HAMPDEN TOWNSHIP, Cumberland County, Pa. --- The U.S. Navy is taking its first step in a broader investigation of drinking water.
Naval Support Activity Mechanicsburg officials invited people to an informational open house Wednesday evening at the Park Inn on Carlisle Pike.
The Navy is trying to determine if potentially health hazardous chemicals, known as PFAS, went into the groundwater and contaminated private drinking water wells.
The U.S. Environmental Protection Agency (EPA) has issued lifetime health advisory for two commonly used and studied PFAS.
Navy officials believe the most common activity that could've resulted in PFAS entering the environment was the historical use of firefighting foam on the base.
Based on a groundwater study and an assessment of areas where the chemicals were used and stored on the base, about a mile sampling area to the west and north sides of the Mechanicsburg base are under the scope.
Capt. Kyle Bryan said they're prioritizing neighboring communities first before testing their own water, on-base.
He said they are targeting properties that use private drinking wells for water samples to determine if there is a PFAS issues.
“The communities around us do such a great job supporting us, we want to make sure we’re doing the right thing, supporting them in return," said Capt. Bryan.
The open house Wednesday night allowed people to learn about PFAS and the potential situation from officials with the EPA, the Pennsylvania Department of Environmental Protection and the Pennsylvania Department of Health.
People were encouraged to sign up to get free water testing done on their properties, if they feel within the preliminary sample area.
Capt. Bryan said based on the initial results, the sample area could expand, if needed.
He explained that if a water test comes back positive for PFAS, Navy officials say they will provide bottled water and work on a long-term plan with the effected property owners.
“If we can do the testing and it comes back negative, great, then that’s peace of mind, right? And if it is, in fact, positive, then we have an action plan to work with owners of the property to move forward so we can get them off of that water," said Capt. Bryan.
John Thomas, of Silver Spring Township, said he received a letter about getting his private water well tested.
He signed up for the free testing Wednesday and says he doesn't have concerns yet.
“I would like to find out, make sure that everything is ok and safe. I haven’t had any problems, I’ve lived at the address for 29 years so I don’t know. Should be ok, hopefully,” said Thomas.
Elaine Durham, of Hampden Township, said she falls just outside the current sample area.
She said she would like to have her water tested.
“My property is like creek-front. I know everything flows down into the Conodoguient so it does concern me because I’m right downstream,” said Durham.
Olivia Broy, of Silver Spring Township, also falls outside the current sample area.
A new homeowner in the area as of May, Broy said she started using bottled water after noticing unusual health changes in her pets while using the well water.
“I was hoping that a well would be a good thing so I wouldn’t have as many bills but I just want to make sure it’s safe for myself, and I have a dog and fish so I want to make sure it’s safe for all of us," said Broy.

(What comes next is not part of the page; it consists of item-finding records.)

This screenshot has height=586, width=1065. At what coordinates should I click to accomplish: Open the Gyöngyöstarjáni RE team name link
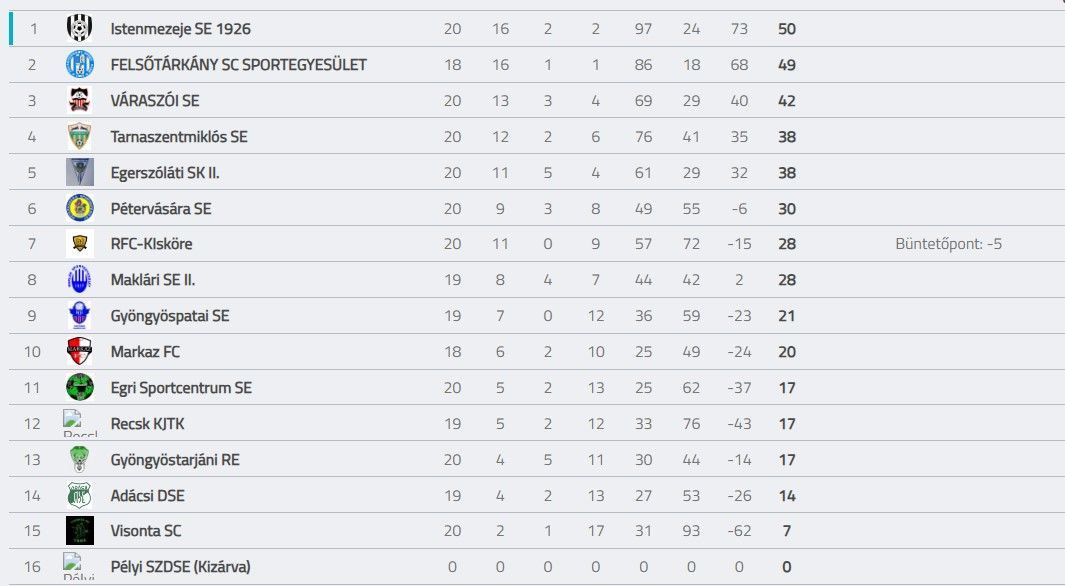point(175,460)
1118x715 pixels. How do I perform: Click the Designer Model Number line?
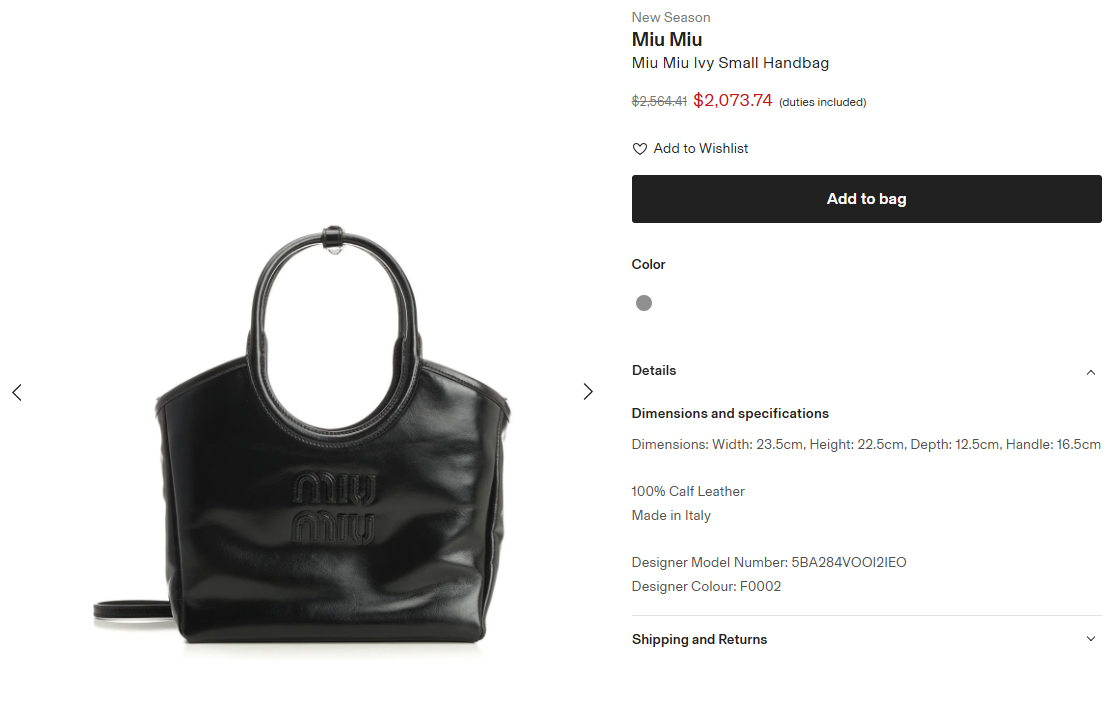pos(769,563)
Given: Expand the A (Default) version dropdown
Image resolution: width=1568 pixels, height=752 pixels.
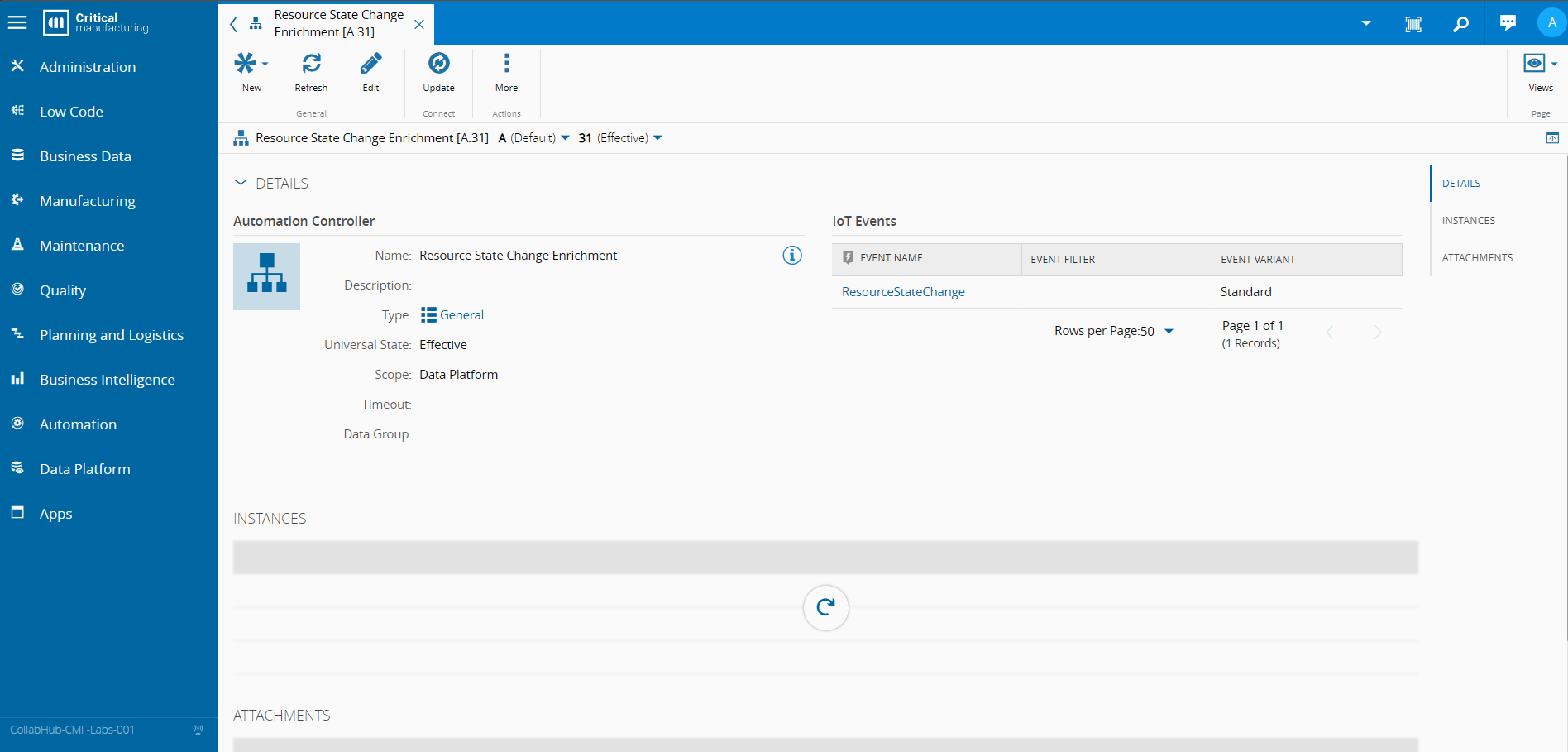Looking at the screenshot, I should coord(566,138).
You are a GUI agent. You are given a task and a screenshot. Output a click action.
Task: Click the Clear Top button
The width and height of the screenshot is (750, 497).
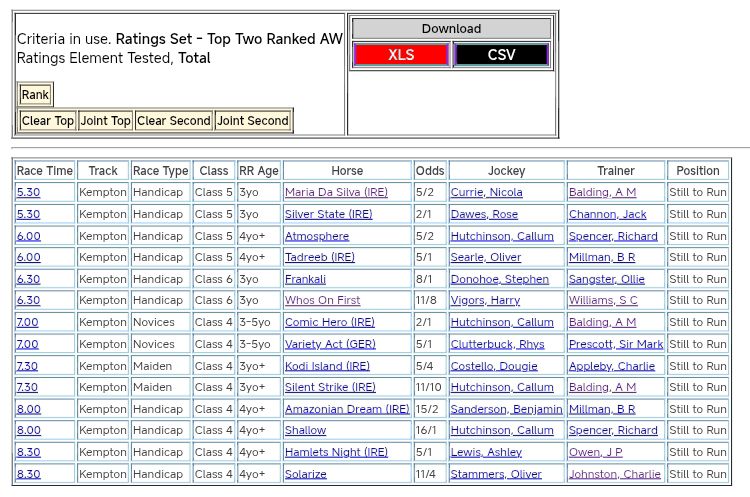pos(48,121)
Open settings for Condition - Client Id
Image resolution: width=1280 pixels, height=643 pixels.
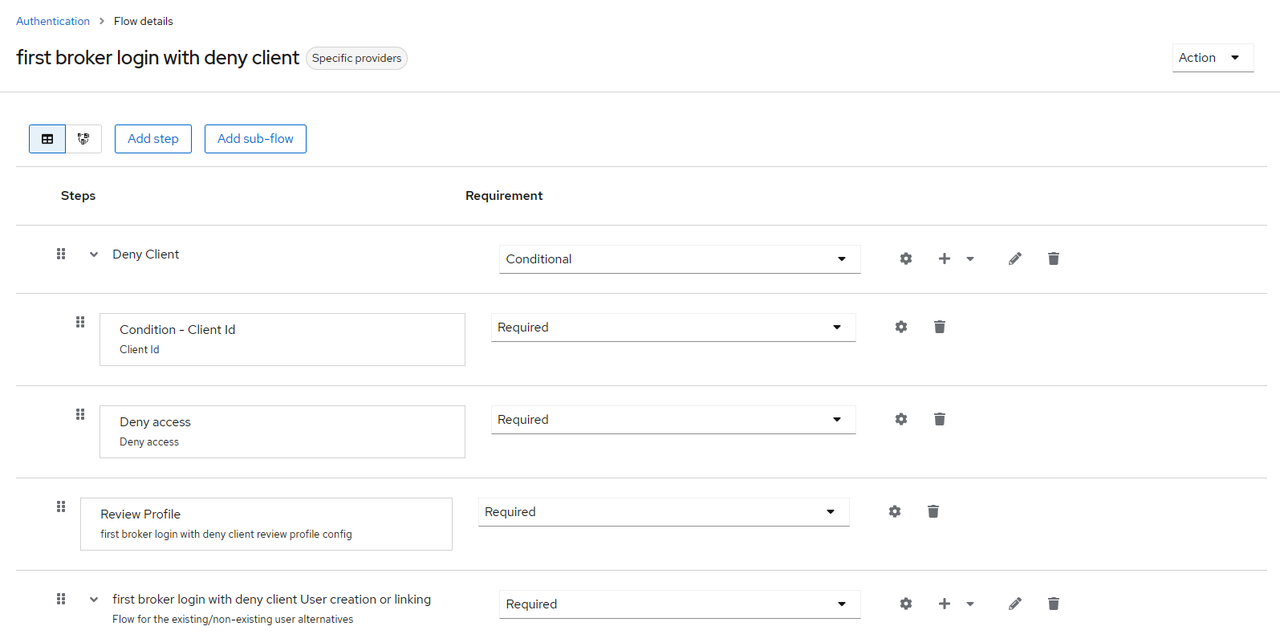(901, 327)
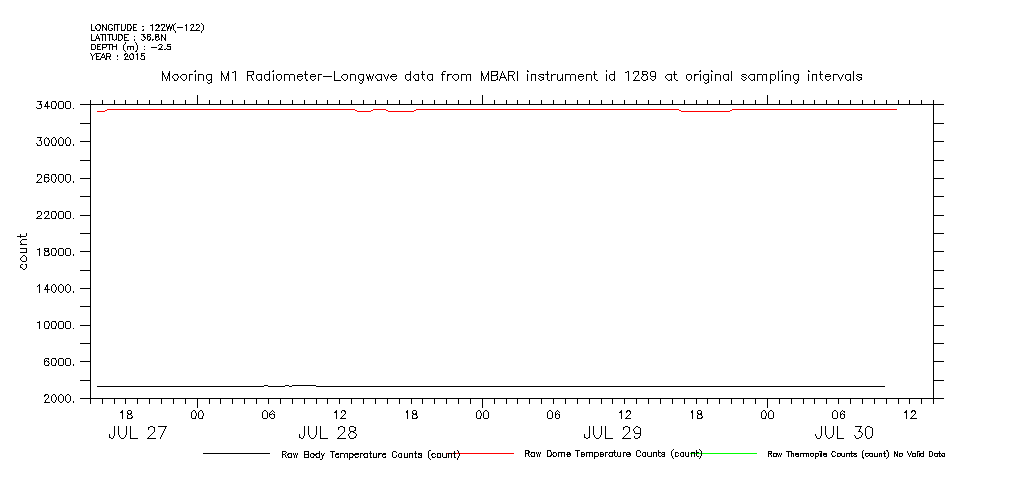Viewport: 1009px width, 504px height.
Task: Click the JUL 27 date label
Action: pyautogui.click(x=136, y=433)
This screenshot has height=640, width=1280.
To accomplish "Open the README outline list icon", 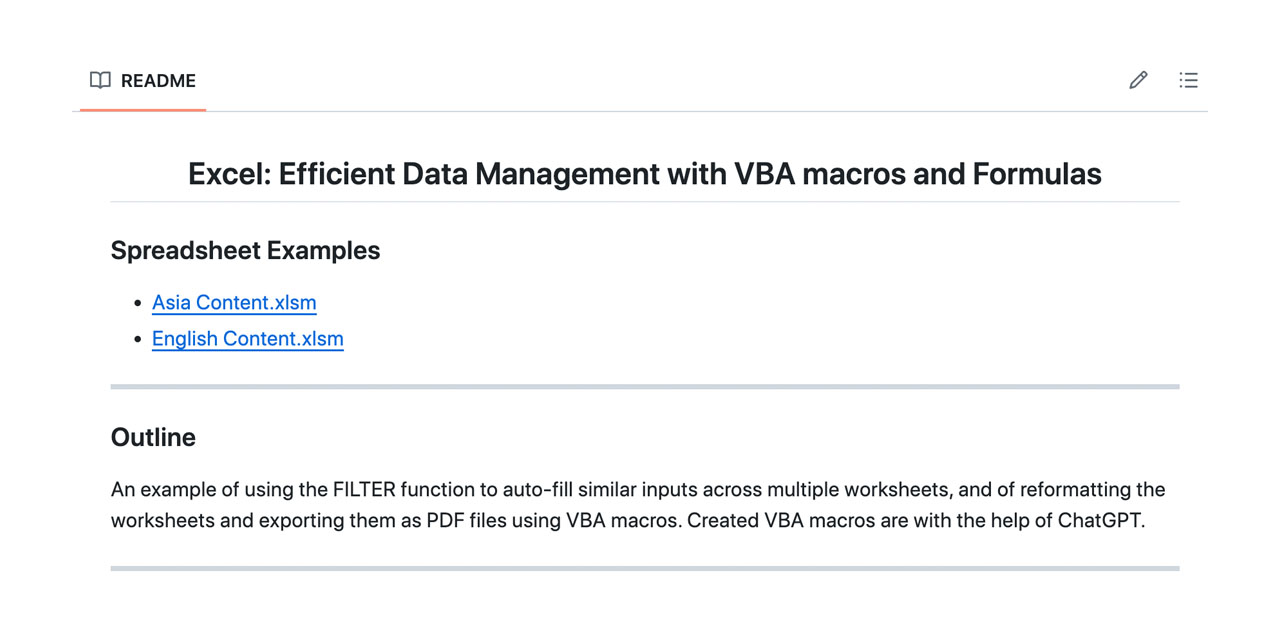I will point(1188,80).
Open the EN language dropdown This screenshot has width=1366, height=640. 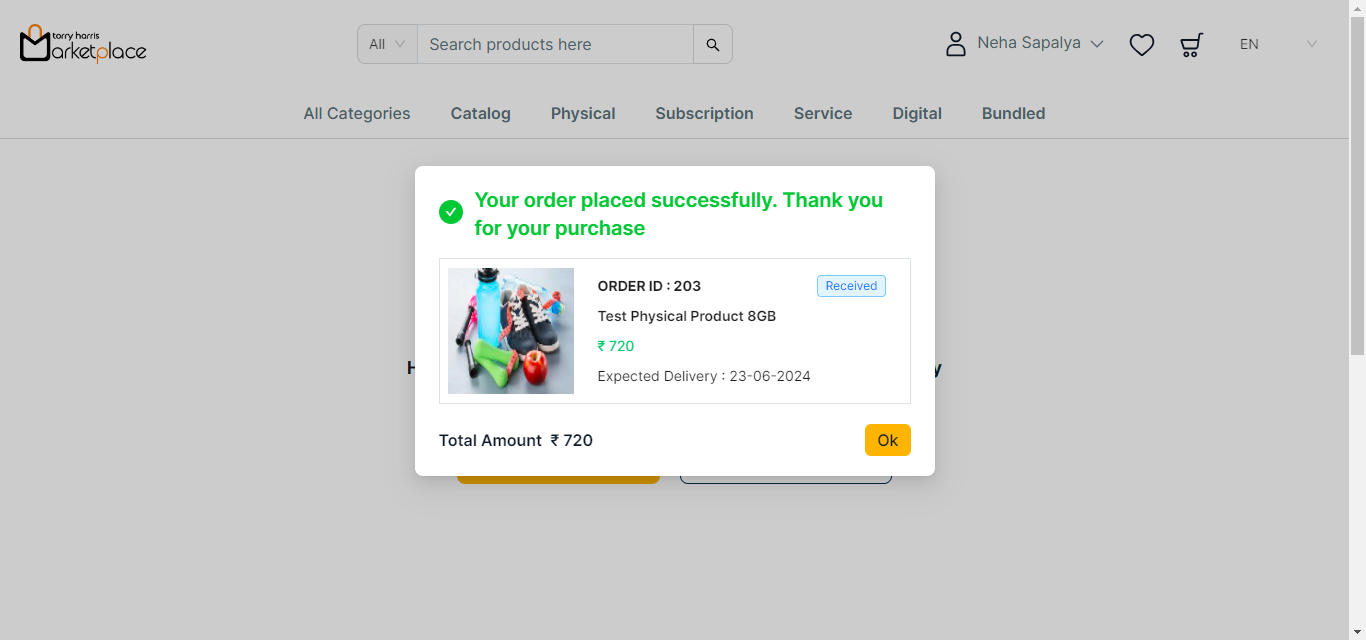pos(1277,44)
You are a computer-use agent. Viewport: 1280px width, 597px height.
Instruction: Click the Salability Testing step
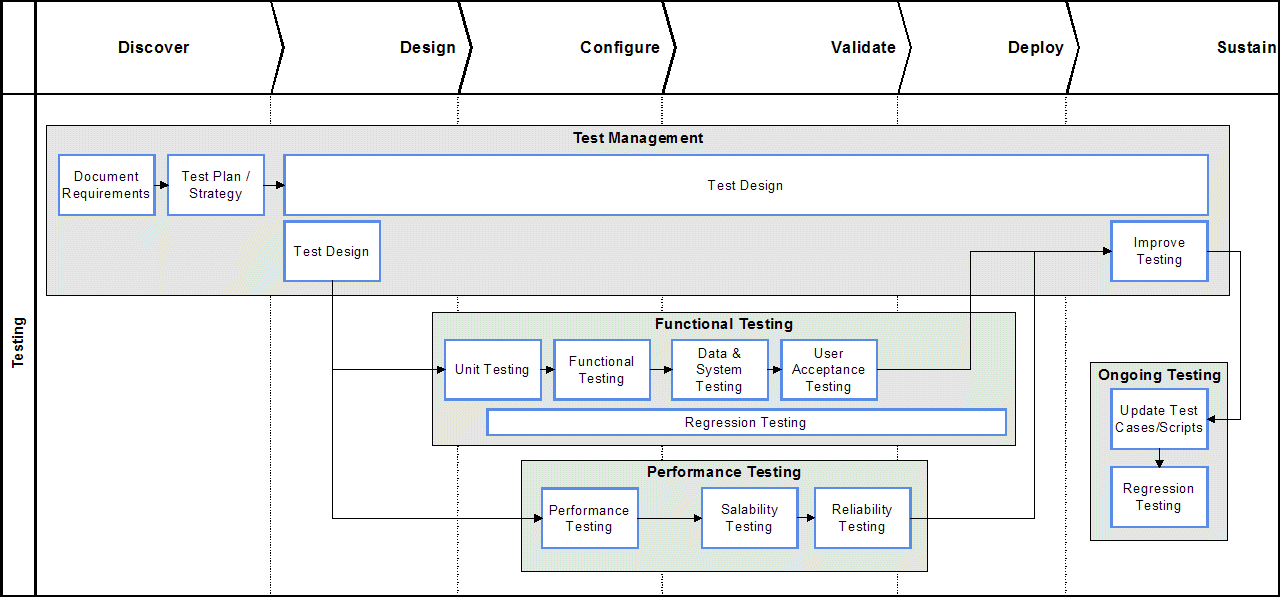click(749, 518)
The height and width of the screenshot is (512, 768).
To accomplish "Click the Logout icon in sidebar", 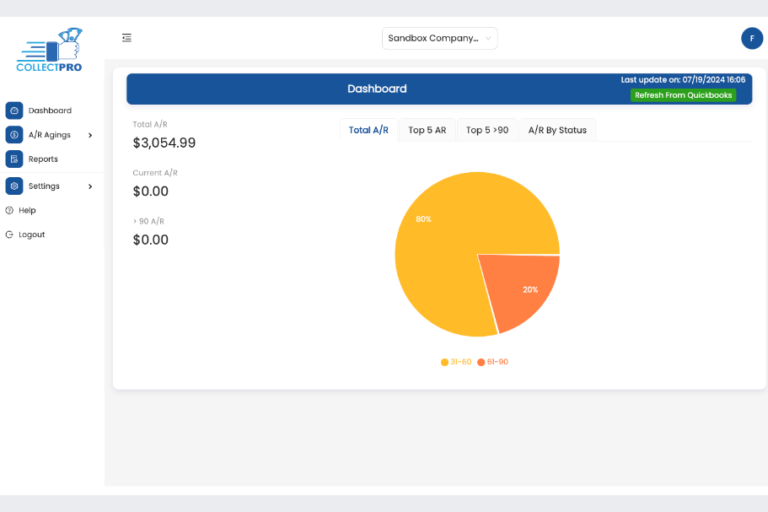I will click(10, 235).
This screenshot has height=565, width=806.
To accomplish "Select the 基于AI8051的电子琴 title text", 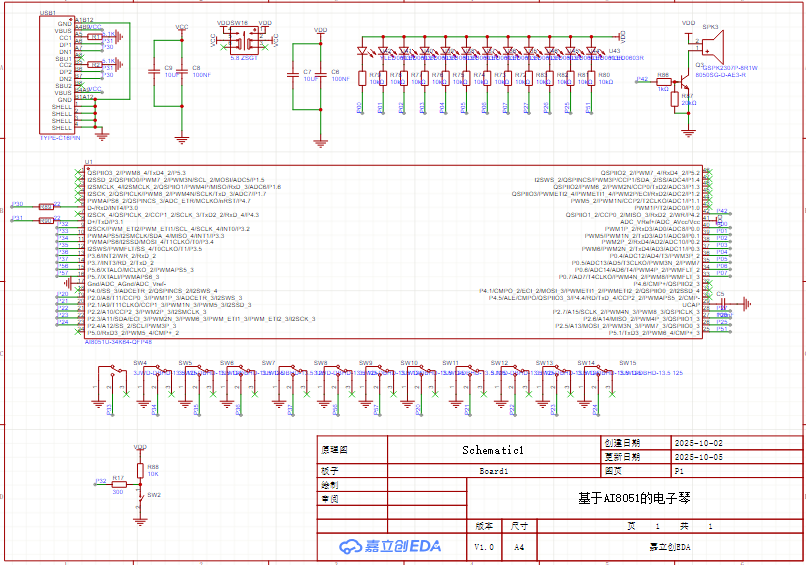I will 634,498.

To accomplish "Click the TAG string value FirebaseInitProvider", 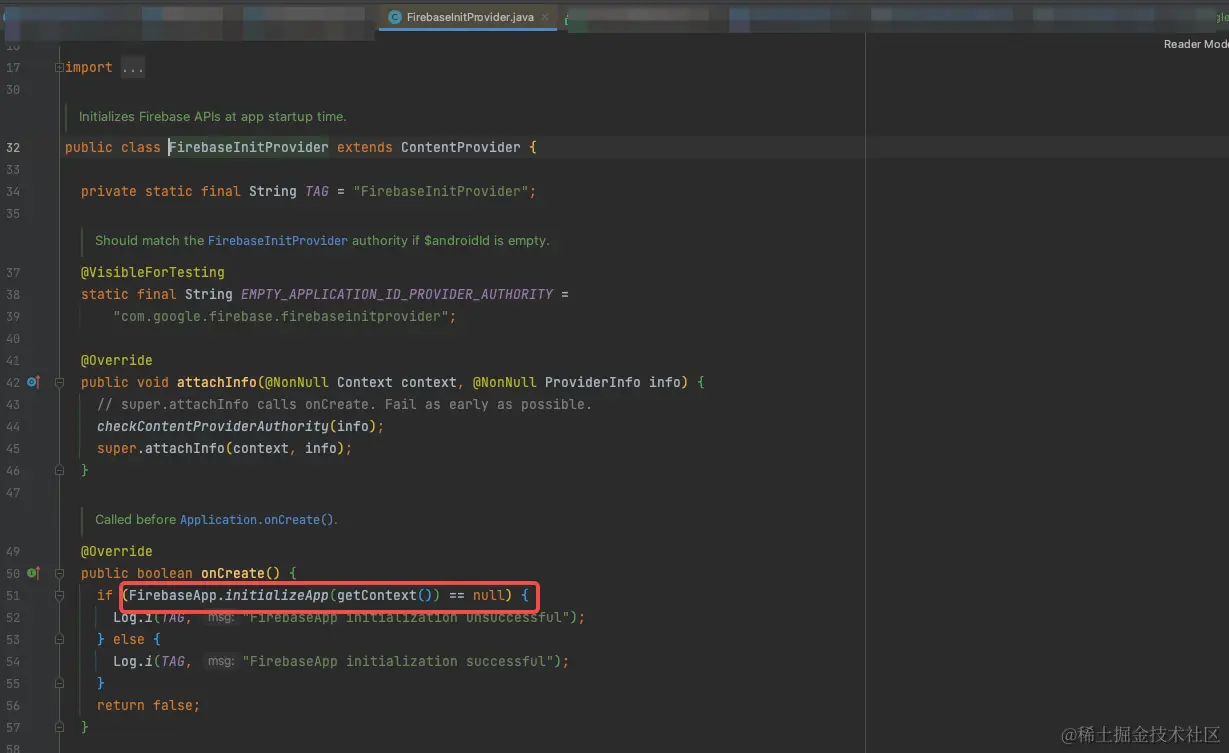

Hampden Township Board of Commissioners President Al Bienstock said to their knowledge, PFAS would've been in the groundwater for a long time.
He said they plan to keep residents up to date as the water testing situation develops, including on the township website.
“People need to be aware that there are concerns about the chemicals that may be in this foam but it’s not something that automatically, all of a sudden, is going to hit you and cause some damage.”
Capt. Bryan said nearly 40 people had already signed up for testing before the open house.
About 50 people attended the open house Wednesday evening.
Capt. Bryan said the collection of water testing in the sample area will start Thursday, August 1.